Exercise goal
What you give back should be exactly the lines from the one with "Image resolution: width=304" through the end of the data, without the pictures.
====== Source data
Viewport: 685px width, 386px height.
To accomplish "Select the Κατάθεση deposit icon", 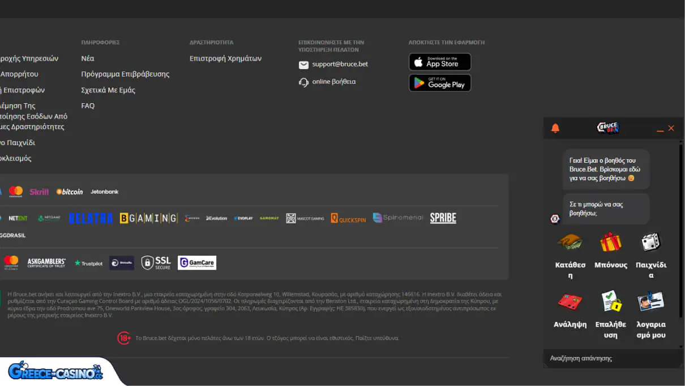I will click(570, 243).
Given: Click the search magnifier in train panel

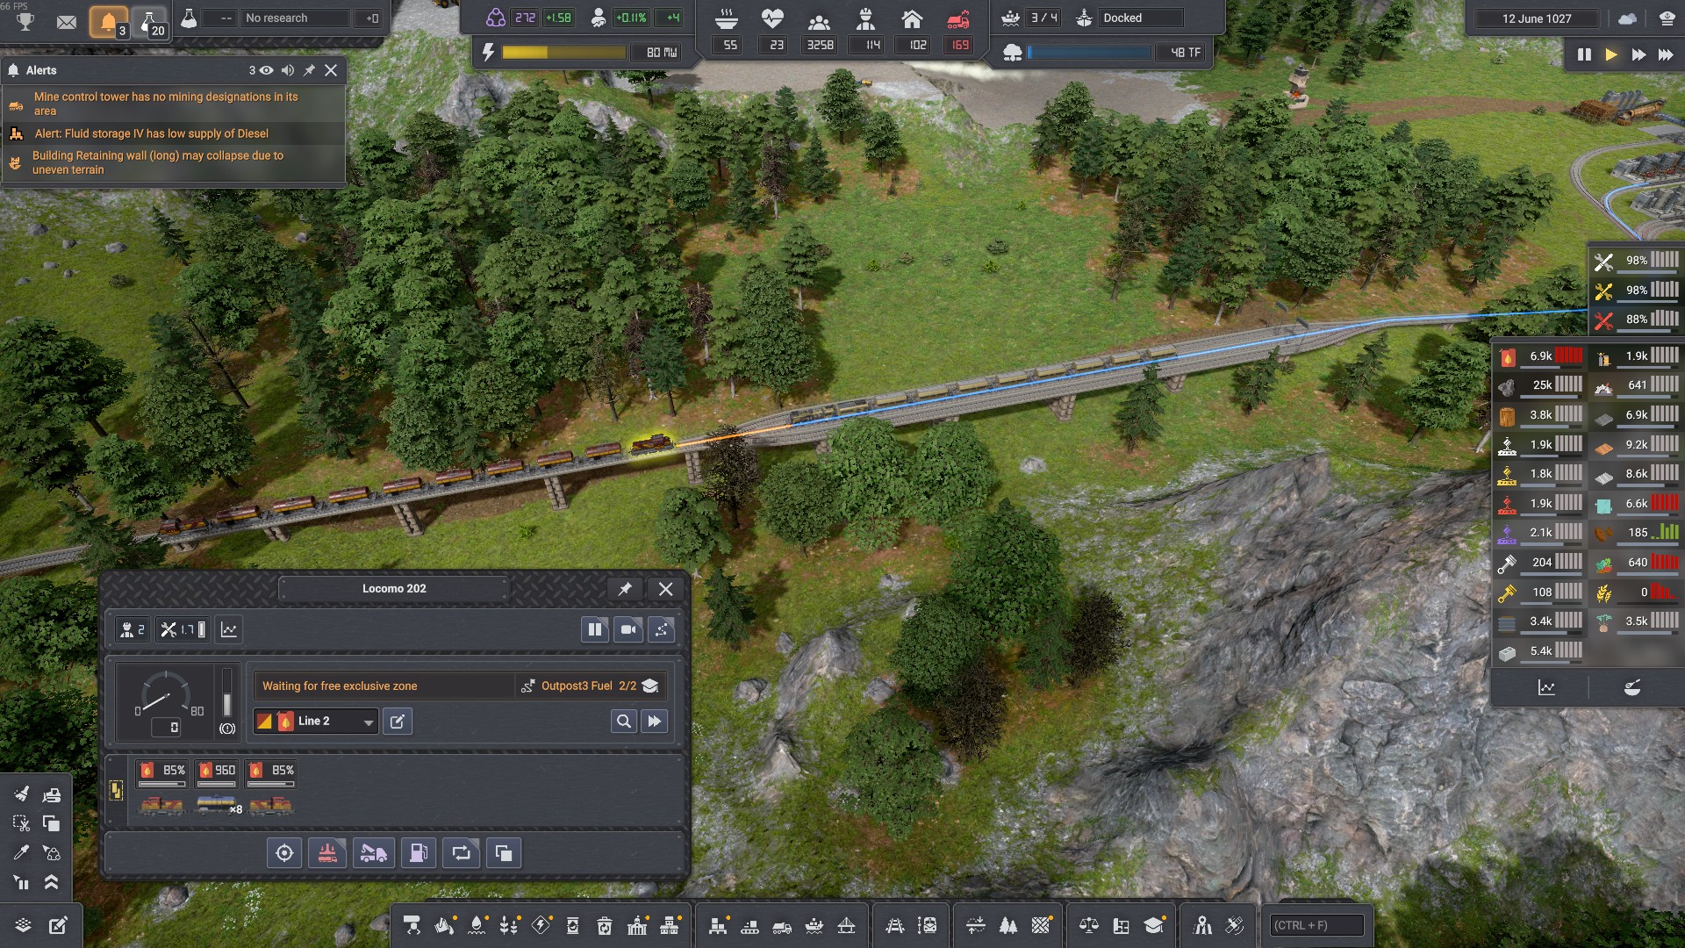Looking at the screenshot, I should point(624,722).
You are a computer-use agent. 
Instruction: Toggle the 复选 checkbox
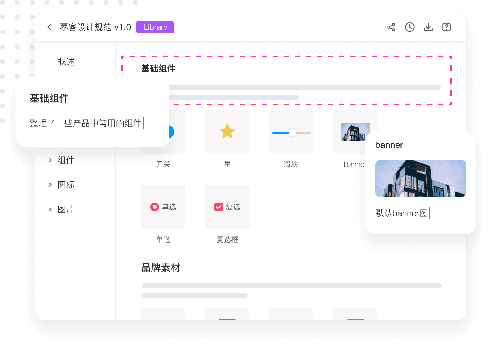pos(219,207)
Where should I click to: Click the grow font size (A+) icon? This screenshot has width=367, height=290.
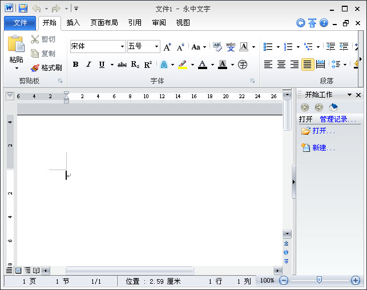(x=167, y=47)
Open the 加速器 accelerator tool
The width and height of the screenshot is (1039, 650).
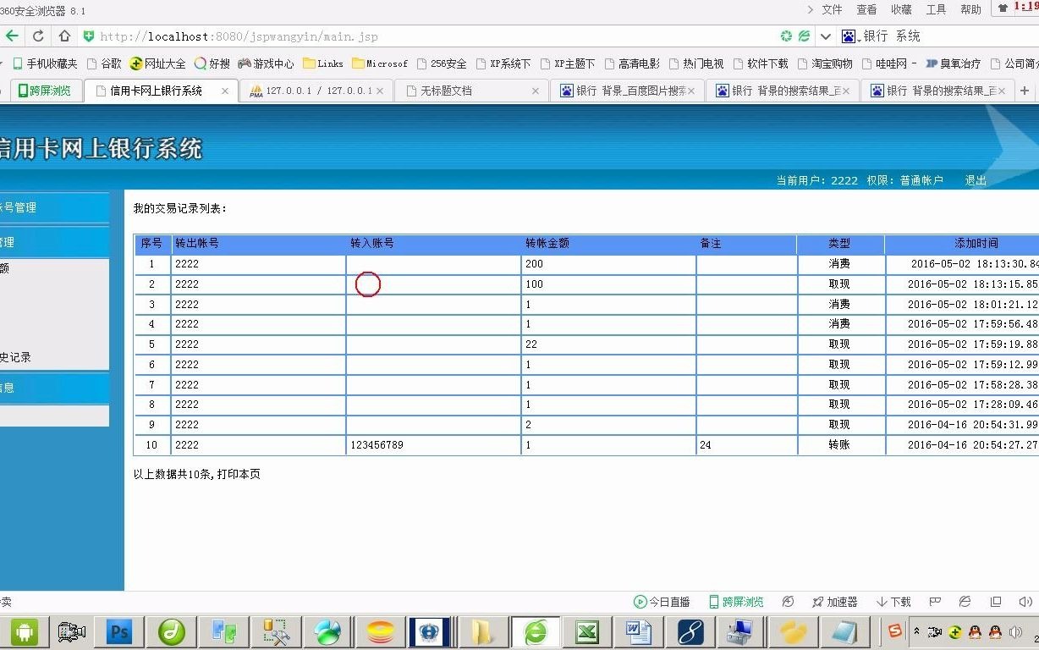[834, 602]
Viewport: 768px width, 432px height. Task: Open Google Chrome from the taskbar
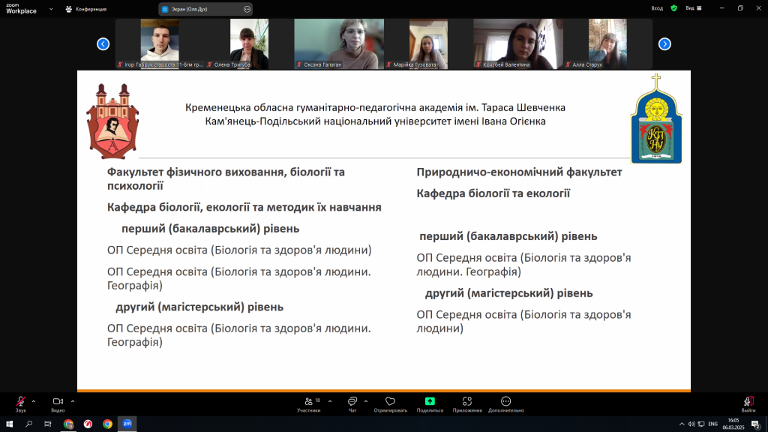click(107, 424)
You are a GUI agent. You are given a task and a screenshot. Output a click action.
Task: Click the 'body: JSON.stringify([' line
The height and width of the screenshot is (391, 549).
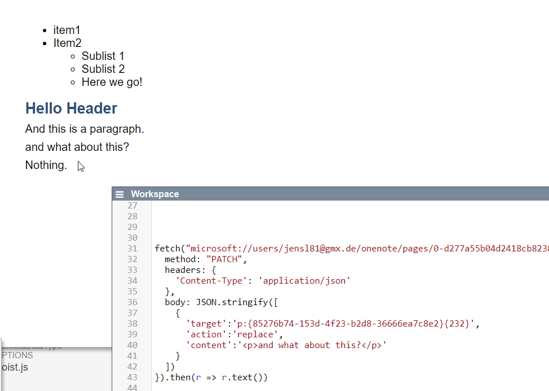(x=221, y=302)
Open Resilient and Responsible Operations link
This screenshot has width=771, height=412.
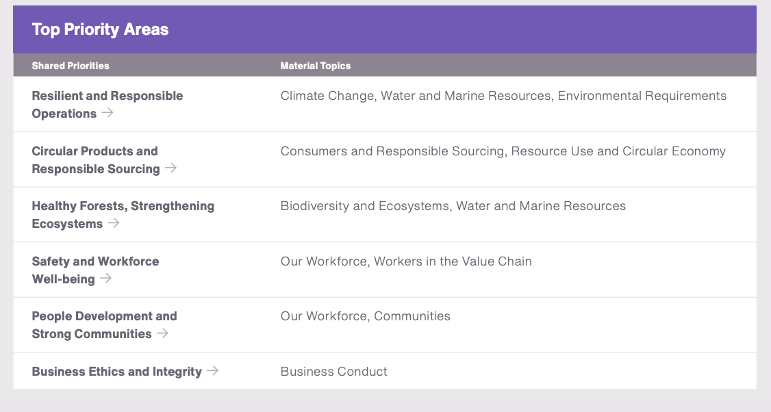(x=108, y=104)
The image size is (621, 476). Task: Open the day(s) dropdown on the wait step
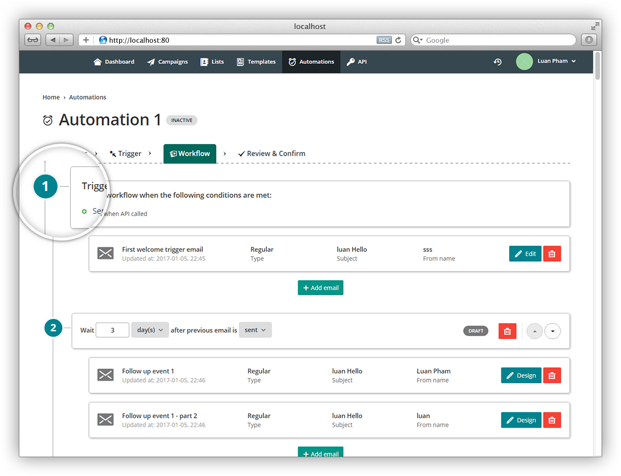[150, 329]
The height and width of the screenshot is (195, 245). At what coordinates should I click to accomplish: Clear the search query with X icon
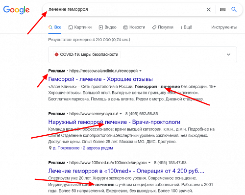point(209,10)
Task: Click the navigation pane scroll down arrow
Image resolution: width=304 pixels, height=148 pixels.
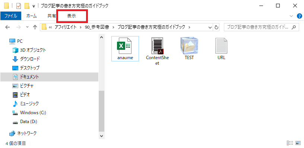Action: point(101,136)
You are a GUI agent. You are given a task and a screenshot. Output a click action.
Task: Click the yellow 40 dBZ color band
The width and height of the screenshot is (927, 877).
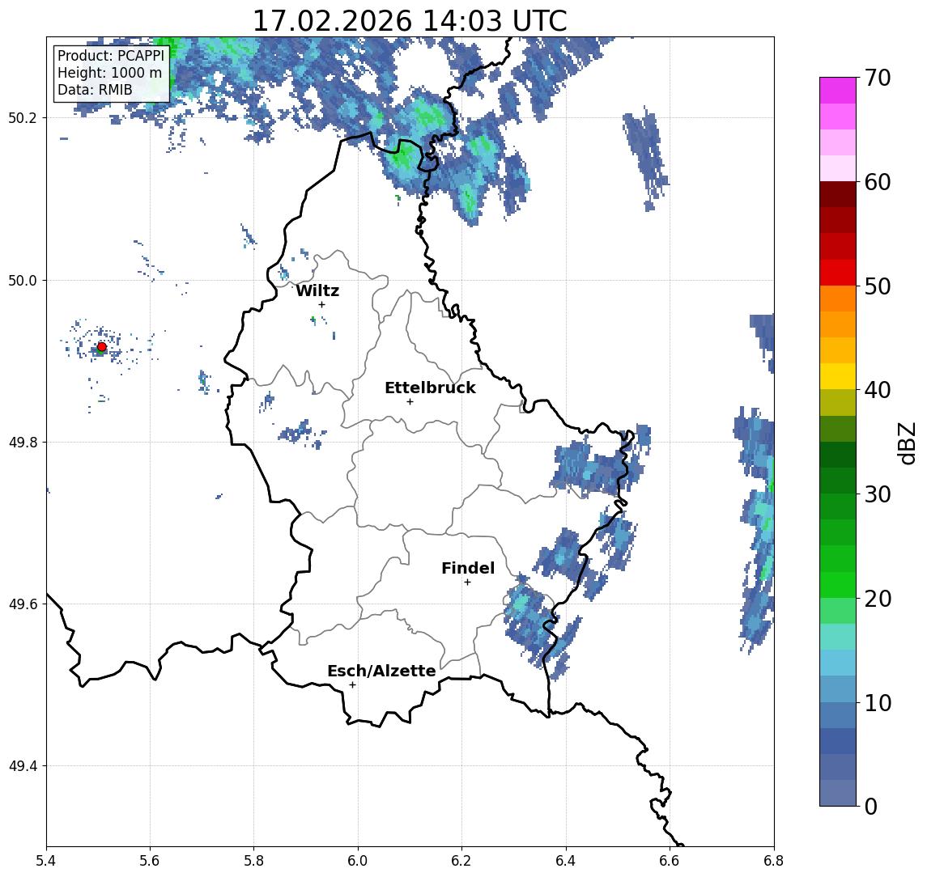838,376
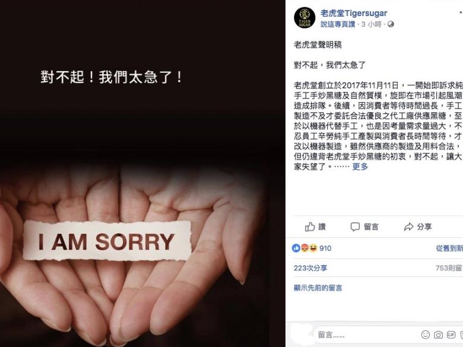Attach a photo with the camera icon

438,335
============
Solved exercise
Image resolution: width=304 pixels, height=148 pixels.
Action: point(101,136)
You are a GUI agent. You are given a task and a screenshot. Output a click action.
Task: Click the yellow 40 dBZ color band
The width and height of the screenshot is (927, 877).
838,376
Attach a photo with the camera icon

438,335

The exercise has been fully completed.